__READING TEXT__.
Audit Committee Pre-Approval Policies and Procedures. Generally, the Audit Committee must approve (i) all non-audit services to be performed for the Fund by the Fund’s independent accountants and (ii) all audit and non-audit services to be performed by the Fund’s independent accountants for the Affiliated Fund Service Providers with respect to operations and financial reporting of the Fund. Regarding tax and research projects conducted by the independent accountants for the Fund and Affiliated Fund Service Providers (with respect to operations and financial reports of the Fund) such engagements will be (i) pre-approved by the Audit Committee if they are expected to be for amounts greater than $10,000; (ii) reported to the Audit Committee chairman for his verbal approval prior to engagement if they are expected to be for amounts under $10,000 but greater than $5,000; and (iii) reported to the Audit Committee at the next Audit Committee meeting if they are expected to be for an amount under $5,000.

 

ITEM 5. AUDIT COMMITTEE OF LISTED REGISTRANTS.

 

The registrant’s Board has a separately designated Audit Committee established in accordance with Section 3(a)(58)(A) of the Securities Exchange Act of 1934, as amended (15 U.S.C. 78c(a)(58)(A)). The members of the audit committee are Robert P. Bremner, David J. Kundert, William J. Schneider, Carole E. Stone and Terence J. Toth.

 

ITEM 6. SCHEDULE OF INVESTMENTS.

__DATASET EXCERPT__.
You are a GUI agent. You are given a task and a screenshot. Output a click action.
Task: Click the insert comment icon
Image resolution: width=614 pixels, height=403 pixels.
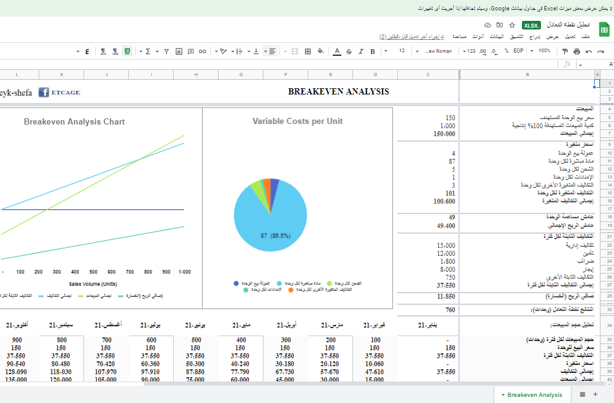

__EXERCISE REQUIREMENTS__.
1/ In the audit committee text, what happens to tax and research projects that are expected to cost under $5,000?
2/ Carry the audit committee text forward from its final heading.

__RESULTS FOR THE EXERCISE__.
1/ They are reported to the Audit Committee at its next meeting.

2/
(a) See Portfolio of Investments in Item 1.

 

(b) Not applicable.

 



 

ITEM 7. DISCLOSURE OF PROXY VOTING POLICIES AND PROCEDURES FOR CLOSED-END MANAGEMENT INVESTMENT COMPANIES.

 

Nuveen Fund Advisors, LLC, formerly known as Nuveen Fund Advisors, Inc., is the registrant’s investment adviser (also referred to as the “Adviser”).  The Adviser is responsible for the on-going monitoring of the Fund’s investment portfolio, managing the Fund’s business affairs and providing certain clerical, bookkeeping and administrative services.  The Adviser has engaged NWQ Investment Management Company, LLC (“NWQ” or “Sub-Adviser”) as Sub-Adviser to provide discretionary investment advisory services.  As part of these services, the Adviser has delegated to the Sub-Adviser the full responsibility for proxy voting and related duties in accordance with the Sub-Adviser’s policies and procedures.  The Adviser periodically monitors the Sub-Adviser’s voting to ensure that it is carrying out its duties.  The Sub-Adviser’s proxy voting policies and procedures are attached to this filing as an exhibit and incorporated herein by reference.

 



 

ITEM 8. PORTFOLIO MANAGERS OF CLOSED-END MANAGEMENT INVESTMENT COMPANIES.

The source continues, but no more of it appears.